(INPUT FOR THIS TASK)

..............................

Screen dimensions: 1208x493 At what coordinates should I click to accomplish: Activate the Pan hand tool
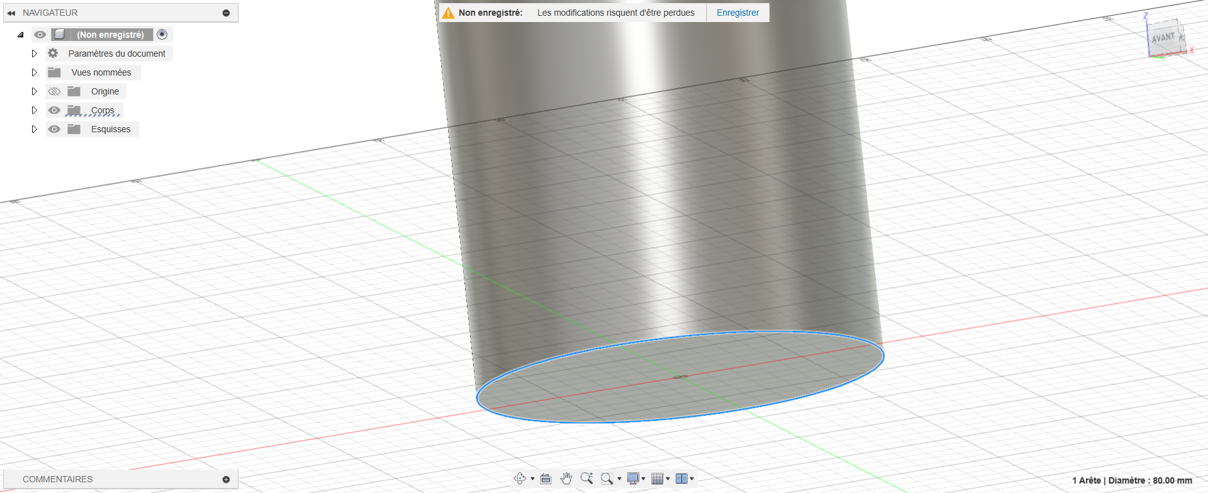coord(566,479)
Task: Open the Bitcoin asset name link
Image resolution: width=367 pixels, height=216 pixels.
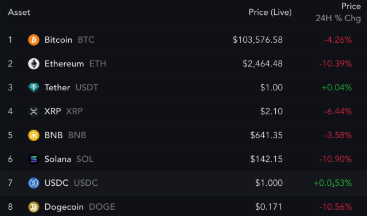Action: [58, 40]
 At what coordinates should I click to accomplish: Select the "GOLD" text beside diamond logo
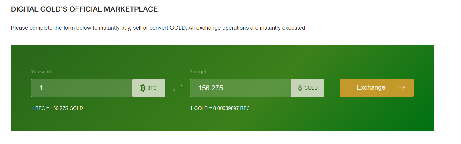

..............................

(THE TASK) Leaving every picture out, output the data exactly as it stands.

(WRITTEN SOLUTION)
Screen dimensions: 1208x493 At what coordinates should I click to accomplish: Activate the Pan hand tool
coord(566,479)
Task: Open the Bitcoin asset name link
Image resolution: width=367 pixels, height=216 pixels.
Action: [58, 40]
 At what coordinates should I click to accomplish: Select the "GOLD" text beside diamond logo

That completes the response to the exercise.